Die Shakespeare-Gesellschaft hat eins ihrer ausgezeichnetsten Ehrenmitglieder verloren; nach einem langen, bis auf den letzten Augenblick der Literatur gewidmeten Leben starb Alexander Dyce am 19. Mai 1869. Als der Sohn des Generals Dyce (in der indischen Armee) war er am 30. Juni 1797 (oder 1798, denn wie gewöhnlich schwanken die Angaben) zu Edinburg geboren, wo er auch seine Erziehung genoss und die Universität besuchte. Dann studirte er Theologie zu Oxford, wurde 1819 ordinirt und darauf als Curat zu Llantiglos in Cornwall und später zu Nayland (in Suffolk) unweit Colchester angestellt. Im J. 1827 entsagte er jedoch dem geistlichen Amte und begab sich nach London, das er bis an seinen Tod nicht wieder verlassen hat. Hier entwickelte er nun eine unermüdliche und staunenswerthe Thätigkeit im Studium und in der Herausgabe der Elisabethanischen Literatur. Ihm werden die berühmten Ausgaben von George Peele, Robert Greene, John Webster, James Shirley, Beaumont und Fletcher, Christopher Marlowe, John Ford und endlich von Shakespeare verdankt. Die letztere erschien zuerst 1853-58 in sechs, und neu bearbeitet 1864-66 in acht Bänden. Alle diese Ausgaben zeichnen sich nicht allein durch ausserordentliche Sorgfalt, sondern durch besonnene und gediegene Kritik wie durch ausgebreitete Belesenheit aus. Dyce nimmt in der That als Kenner der Elisabethanischen Literatur wie als Textkritiker für immer einen hohen Rang ein. In der Kritik ging er, wie namentlich sein Shakespeare deutlich erkennen lässt, ursprünglich von conservativen Grundsätzen aus, ohne jedoch irgend einer Autorität, sei es Quarto oder Folio, blindlings zu folgen. Je tiefer er aber eindrang, desto mehr erhob er sich zu grösserer Freiheit, ohne wieder

andererseits in Leichtfertigkeit und Willkür zu verfallen. Gestützt auf seltenes Styl- und Sprachgefühl, auf ruhige Klarheit und umfangreiches Wissen wusste er überall die goldene Mitte zu halten, so dass sein Shakespeare-Text allseitig als der beste anerkannt wird, welcher bis jetzt geliefert worden ist. Seine Leistungen für die Biographie Shakespeare's, seine thätige Theilnahme an der englischen Shakespeare-, der Percy- und Camden - Gesellschaft, seine Abwehr der Collier'schen Emendationen sind jedem Shakespeare-Kenner bekannt und bedürfen keines weitern Lobes. Weniger bekannt sind seine ausgewählten Uebersetzungen aus Quintus Smyrnaeus, mit denen er seine literarische Laufbahn begann, seine 'Specimens of British Poetesses,' seine Ausgaben von William Collins und R. Bentley, seine 'Recollections of the Table-Talk of Samuel Rogers', mit dem ihn eine langjährige Freundschaft verband, u. a. So viel wir wissen war er nie verheirathet, und sein Leben war überhaupt, wie es bei solcher Thätigkeit nicht anders sein konnte, ganz das ruhige und ereignissleere eines Gelehrten.

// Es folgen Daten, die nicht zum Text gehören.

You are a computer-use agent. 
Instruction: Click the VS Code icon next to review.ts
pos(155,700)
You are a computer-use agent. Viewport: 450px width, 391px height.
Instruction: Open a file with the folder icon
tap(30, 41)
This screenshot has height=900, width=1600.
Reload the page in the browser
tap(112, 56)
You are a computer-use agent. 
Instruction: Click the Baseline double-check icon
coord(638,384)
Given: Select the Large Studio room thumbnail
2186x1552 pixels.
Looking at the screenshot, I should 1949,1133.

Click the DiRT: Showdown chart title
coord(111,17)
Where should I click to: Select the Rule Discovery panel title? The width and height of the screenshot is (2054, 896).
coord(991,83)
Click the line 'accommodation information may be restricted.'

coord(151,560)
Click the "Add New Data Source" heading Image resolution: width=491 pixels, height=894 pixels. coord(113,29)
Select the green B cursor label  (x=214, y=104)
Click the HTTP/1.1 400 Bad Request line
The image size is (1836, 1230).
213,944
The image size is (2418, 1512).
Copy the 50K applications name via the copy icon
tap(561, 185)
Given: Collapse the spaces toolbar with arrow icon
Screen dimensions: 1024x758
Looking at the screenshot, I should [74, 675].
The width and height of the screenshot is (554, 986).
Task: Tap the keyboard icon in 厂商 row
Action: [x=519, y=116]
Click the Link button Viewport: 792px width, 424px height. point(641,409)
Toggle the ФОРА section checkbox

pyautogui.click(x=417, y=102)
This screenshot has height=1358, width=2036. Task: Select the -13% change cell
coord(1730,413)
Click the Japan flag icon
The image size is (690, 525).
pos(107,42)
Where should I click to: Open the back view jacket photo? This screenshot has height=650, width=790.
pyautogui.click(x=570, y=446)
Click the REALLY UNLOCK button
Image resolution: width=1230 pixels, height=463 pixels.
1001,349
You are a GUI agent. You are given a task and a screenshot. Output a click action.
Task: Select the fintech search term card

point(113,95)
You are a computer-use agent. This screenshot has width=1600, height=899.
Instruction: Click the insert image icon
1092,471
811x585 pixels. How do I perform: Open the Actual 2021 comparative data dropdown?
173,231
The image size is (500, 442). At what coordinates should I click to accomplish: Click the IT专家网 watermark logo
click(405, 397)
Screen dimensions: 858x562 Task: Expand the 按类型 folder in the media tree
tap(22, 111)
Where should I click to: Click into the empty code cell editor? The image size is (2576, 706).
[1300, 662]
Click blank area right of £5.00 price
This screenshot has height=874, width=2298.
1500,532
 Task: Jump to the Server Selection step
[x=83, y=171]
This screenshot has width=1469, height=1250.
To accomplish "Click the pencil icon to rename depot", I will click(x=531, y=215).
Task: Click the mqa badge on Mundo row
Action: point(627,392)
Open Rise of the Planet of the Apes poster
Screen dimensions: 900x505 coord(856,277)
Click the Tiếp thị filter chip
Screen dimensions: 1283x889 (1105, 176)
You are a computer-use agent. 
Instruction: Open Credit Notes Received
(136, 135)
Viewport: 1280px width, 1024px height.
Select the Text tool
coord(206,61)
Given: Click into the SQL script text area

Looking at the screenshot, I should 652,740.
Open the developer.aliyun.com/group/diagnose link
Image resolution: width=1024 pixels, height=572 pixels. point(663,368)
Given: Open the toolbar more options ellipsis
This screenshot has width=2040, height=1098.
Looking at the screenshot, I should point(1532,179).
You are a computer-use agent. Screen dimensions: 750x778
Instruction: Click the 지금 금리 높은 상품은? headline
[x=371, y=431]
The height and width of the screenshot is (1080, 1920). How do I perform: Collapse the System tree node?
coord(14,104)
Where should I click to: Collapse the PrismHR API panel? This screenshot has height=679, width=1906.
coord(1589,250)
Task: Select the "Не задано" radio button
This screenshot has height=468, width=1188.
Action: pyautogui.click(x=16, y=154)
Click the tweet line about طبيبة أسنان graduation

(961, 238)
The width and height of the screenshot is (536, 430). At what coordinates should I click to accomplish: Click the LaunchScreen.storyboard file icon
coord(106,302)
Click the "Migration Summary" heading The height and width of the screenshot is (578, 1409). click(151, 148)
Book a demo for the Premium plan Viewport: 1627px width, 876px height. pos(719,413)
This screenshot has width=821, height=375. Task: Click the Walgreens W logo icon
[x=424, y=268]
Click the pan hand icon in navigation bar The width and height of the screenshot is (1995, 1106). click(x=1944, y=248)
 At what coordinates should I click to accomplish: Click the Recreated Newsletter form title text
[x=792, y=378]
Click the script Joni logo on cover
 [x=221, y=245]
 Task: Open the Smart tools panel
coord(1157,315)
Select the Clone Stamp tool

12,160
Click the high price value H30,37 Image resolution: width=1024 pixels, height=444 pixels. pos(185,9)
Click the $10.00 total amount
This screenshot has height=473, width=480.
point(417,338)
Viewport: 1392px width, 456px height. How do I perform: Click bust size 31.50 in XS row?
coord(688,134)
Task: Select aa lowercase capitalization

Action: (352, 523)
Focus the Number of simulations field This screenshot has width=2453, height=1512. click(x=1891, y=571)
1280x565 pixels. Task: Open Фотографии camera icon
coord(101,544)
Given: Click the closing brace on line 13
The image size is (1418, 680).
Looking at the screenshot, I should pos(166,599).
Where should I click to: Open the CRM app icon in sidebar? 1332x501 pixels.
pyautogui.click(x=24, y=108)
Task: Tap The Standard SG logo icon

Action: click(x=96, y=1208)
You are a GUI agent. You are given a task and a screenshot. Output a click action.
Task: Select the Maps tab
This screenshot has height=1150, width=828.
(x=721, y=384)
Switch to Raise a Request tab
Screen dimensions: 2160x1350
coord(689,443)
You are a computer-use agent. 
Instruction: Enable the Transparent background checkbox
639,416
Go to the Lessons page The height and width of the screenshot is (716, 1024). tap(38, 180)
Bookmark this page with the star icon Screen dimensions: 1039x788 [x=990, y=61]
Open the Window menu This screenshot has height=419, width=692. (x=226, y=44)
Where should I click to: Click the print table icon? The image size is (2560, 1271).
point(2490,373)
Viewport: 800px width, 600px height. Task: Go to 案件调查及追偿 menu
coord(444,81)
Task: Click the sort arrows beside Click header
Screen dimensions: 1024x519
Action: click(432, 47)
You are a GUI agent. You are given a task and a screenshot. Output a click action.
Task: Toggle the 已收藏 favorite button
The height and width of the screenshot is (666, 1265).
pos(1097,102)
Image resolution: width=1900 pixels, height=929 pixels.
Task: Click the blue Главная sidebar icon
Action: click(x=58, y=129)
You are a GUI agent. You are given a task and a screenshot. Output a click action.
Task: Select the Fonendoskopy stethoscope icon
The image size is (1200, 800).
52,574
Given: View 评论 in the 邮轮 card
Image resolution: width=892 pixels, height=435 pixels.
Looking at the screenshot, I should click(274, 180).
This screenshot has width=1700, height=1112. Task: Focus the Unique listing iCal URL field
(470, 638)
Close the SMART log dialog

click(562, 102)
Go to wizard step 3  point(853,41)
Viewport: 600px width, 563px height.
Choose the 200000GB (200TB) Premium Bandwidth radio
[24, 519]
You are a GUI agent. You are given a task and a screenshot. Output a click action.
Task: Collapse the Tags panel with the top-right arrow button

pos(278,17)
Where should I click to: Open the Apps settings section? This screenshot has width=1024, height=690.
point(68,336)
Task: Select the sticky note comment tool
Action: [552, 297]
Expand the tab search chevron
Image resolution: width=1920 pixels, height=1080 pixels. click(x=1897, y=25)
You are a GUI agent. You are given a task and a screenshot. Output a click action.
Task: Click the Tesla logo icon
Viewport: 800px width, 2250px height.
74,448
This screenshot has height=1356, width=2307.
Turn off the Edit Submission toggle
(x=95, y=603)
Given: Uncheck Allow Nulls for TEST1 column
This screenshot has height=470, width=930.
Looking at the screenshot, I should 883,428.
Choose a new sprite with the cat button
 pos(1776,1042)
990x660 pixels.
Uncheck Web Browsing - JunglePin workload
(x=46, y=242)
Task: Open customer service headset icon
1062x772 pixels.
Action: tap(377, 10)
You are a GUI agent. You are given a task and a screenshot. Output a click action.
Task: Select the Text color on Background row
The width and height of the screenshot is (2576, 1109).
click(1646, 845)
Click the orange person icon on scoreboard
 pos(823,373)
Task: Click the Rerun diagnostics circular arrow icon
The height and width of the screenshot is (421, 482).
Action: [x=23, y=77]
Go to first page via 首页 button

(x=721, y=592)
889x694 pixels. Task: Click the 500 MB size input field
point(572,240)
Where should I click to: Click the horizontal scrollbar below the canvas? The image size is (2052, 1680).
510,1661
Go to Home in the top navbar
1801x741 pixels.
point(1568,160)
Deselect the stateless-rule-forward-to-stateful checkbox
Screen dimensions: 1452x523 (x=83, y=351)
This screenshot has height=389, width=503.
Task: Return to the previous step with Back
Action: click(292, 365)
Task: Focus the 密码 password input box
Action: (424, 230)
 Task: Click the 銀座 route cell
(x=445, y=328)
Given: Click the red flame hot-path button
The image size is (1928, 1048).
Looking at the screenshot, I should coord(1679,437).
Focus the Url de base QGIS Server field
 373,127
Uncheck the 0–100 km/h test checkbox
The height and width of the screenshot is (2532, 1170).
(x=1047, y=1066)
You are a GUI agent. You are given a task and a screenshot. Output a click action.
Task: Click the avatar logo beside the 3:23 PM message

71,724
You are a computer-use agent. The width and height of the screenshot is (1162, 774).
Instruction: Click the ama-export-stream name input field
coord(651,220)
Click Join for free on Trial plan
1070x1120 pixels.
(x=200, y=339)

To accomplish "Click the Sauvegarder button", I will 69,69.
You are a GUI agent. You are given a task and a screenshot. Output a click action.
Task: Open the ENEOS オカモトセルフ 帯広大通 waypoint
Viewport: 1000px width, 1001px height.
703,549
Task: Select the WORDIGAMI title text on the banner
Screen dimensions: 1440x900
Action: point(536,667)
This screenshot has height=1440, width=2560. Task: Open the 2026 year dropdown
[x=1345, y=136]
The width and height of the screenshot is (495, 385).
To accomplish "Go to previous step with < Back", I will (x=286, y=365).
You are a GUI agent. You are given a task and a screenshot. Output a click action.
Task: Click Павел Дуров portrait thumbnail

Literarische Besprechungen.

Tò tí v siva. Die Idee Shakespeare's und deren Verwirklichung. Sonettenerklärung und Analyse des Dramas Hamlet (indirecter Beitrag zur Zeitfrage „Glauben und Wissen") von Carl Karpf. Hamburg, W. Maucke, 1869.

Dem seltsamen Titel entspricht der seltsame Inhalt dieses Buchs. Nach den Vorbemerkungen ist es der Zweck des Verfassers, durch seine Arbeit zur Erkenntniss der Art und Weise der schöpferischen Thätigkeit des Dichters beizutragen." Denn das volle Verständniss der Shakespeare'schen Dramen dürfte erst durch Ermittelung des ideellen Vorwurfs des Dichters bei den einzelnen Dramen erlangt werden, und für eine solche Ermittelung sei jene Erkenntniss besonders förderlich.“ Dieser Erklärung gegenüber erscheint es zunächst auffallend, dass der Verfasser um die Art und Weise der schöpferischen Thätigkeit Shakespeare's darzulegen, vorzugsweise an die Sonette sich hält, obwohl doch Shakespeare seinen Ruf und Ruhm nicht seinen wenigen lyrischen Gedichten, sondern seinen Dramen verdankt und obwohl seine schöpferische Thätigkeit fast ausschliesslich der dramatischen Dichtung gewidmet war. Das Räthsel löst sich, wenn auch nur durch ein neues Räthsel, das der Verfasser aufstellt. Er glaubt nämlich entdeckt zu haben, dass die sämmtlichen Sonette Shakespeare's auf die Art und Weise der schöpferischen Thätigkeit des Dichters sich beziehen, indem sie nicht an irgend eine fremde Persönlichkeit, sondern an den Genius des Dichters selbst und insbesondere an das eigentliche Wesen des Geistes, die,,Vernunftthätigkeit in ihrem An- und Fürsichsein, in welcher der Mensch Gemeinschaft mit dem göttlichen Wesen habe," gerichtet, zur Schilderung und Verherrlichung derselben geschrieben scien. Diesen Fund und die damit zusammenhängende Entdeckung der wahren Grundidee der Hamlet-Tragödie

der Welt mitzutheilen und ausführlich darzulegen, war das Motiv für den Verfasser zur Ausarbeitung und Veröffentlichung seiner Schrift.1)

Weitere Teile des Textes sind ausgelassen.